Yang jelas ketika Sangkuriang kurang ajar ingin mengawini ibunya, ada sebuah pelajaran penting bagi pencapaian kebebasan atas kesaktiannya. Kesaktian manusia karena kemampuan otaknya.
Bahwa ada batas yang tidak bisa dilanggar. Seluas-luasnya otak menyimpan memori dan kemampuannya untuk mencipta segala hal. Dia hanya sebesar tempurung kepala.
Dia hanya sekerdil ego walaupun bisa menendang perahu besar menjadi sebuah gunung. Gunung tangkuban perahu, gunung yang mirip perahu telungkup.
Karena ego akhirnya tak berdaya, telungkup macem orang kalah, walaupun luasnya 1.538,79 hektar, seluas gunung Tangkuban Perahu.
Ada otak lain yang lebih besar yang sekarang juga dianggap sekedar legenda. Otak yang selalu menjaga segalanya alami ada dalam keseimbangan.
Sebuah raksasa data yang langitnya tak terbatas. Warna birunya hanya pendaran dari aktifitas atmosfir.
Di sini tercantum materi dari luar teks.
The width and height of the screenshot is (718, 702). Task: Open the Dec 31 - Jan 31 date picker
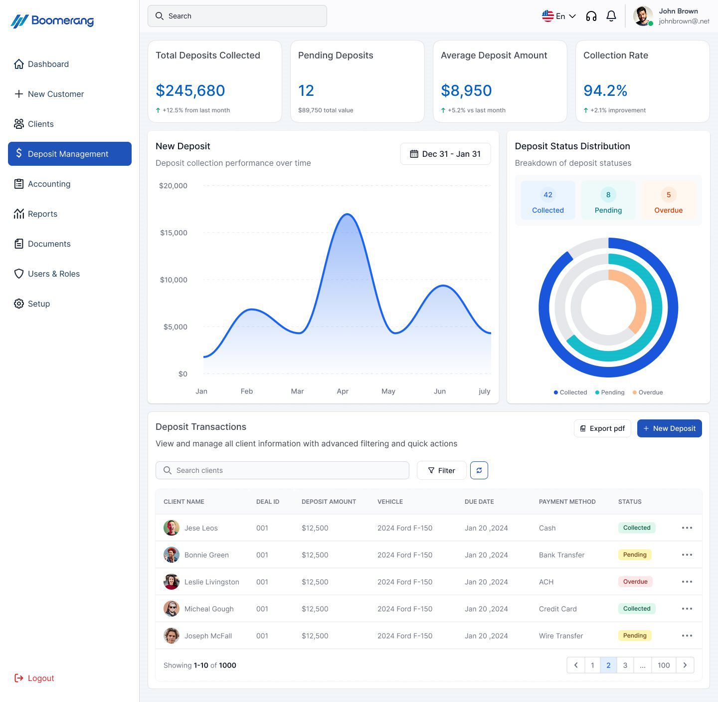coord(445,154)
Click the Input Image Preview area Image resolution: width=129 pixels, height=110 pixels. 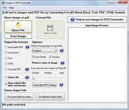[97, 64]
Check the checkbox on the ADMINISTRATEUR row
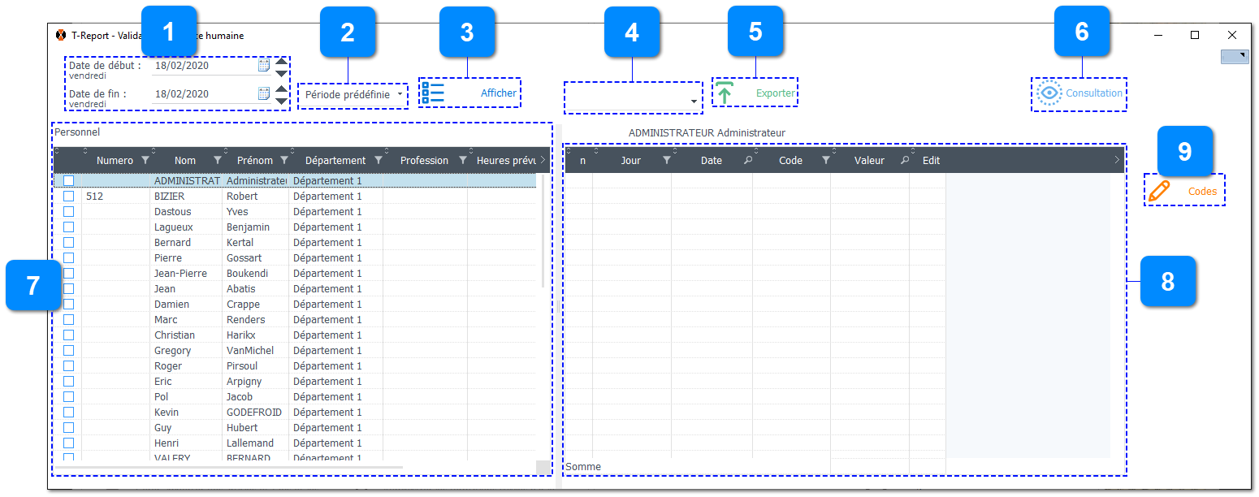The height and width of the screenshot is (497, 1259). [68, 180]
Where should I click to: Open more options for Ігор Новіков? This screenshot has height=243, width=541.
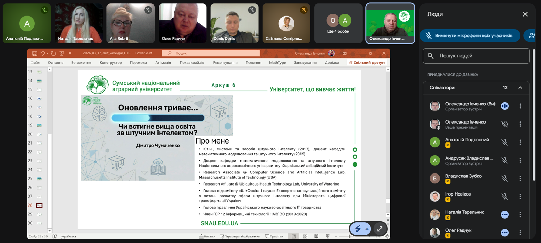click(520, 197)
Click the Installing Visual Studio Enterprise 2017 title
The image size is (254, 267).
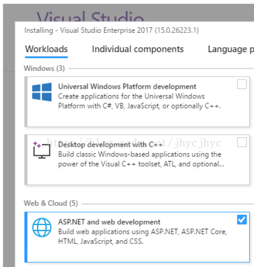point(111,30)
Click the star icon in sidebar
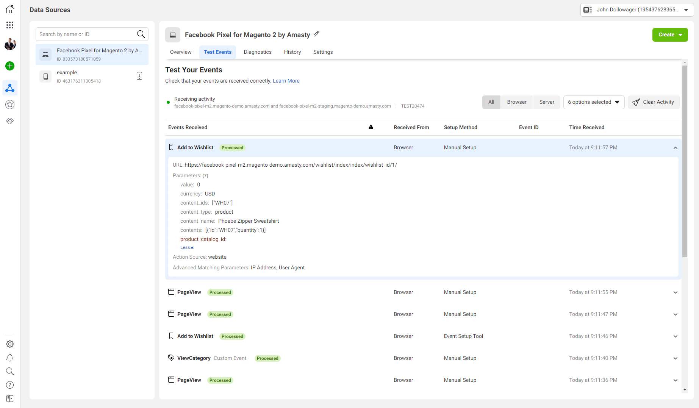 (10, 105)
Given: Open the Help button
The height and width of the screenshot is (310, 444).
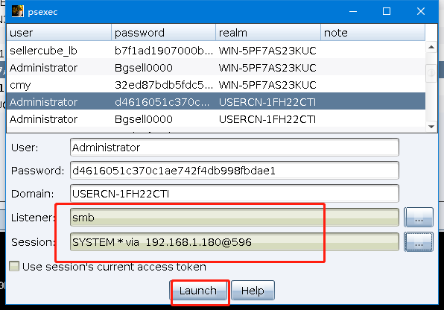Looking at the screenshot, I should pyautogui.click(x=253, y=291).
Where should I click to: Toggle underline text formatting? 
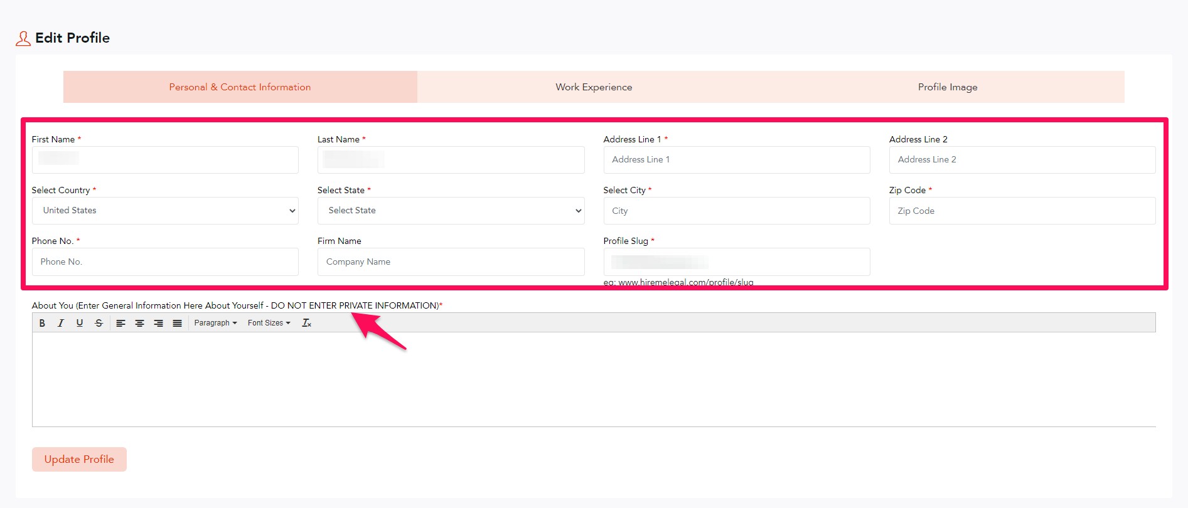click(x=80, y=323)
Dia menjadi saksi dan bereaksi atas perilaku yang terjadi
Bukankah kadang dia berubah warna saat badai menghempas bumi. Dan warna birunya hilang ketika kegelapan menyelimuti bumi.
Jangan-jangan warna langit adalah sebuah eksfresi jujur dari sang penjaga keseimbangan. Dia tetap ga ingin tampil garang, walau amarah tak tertahankan.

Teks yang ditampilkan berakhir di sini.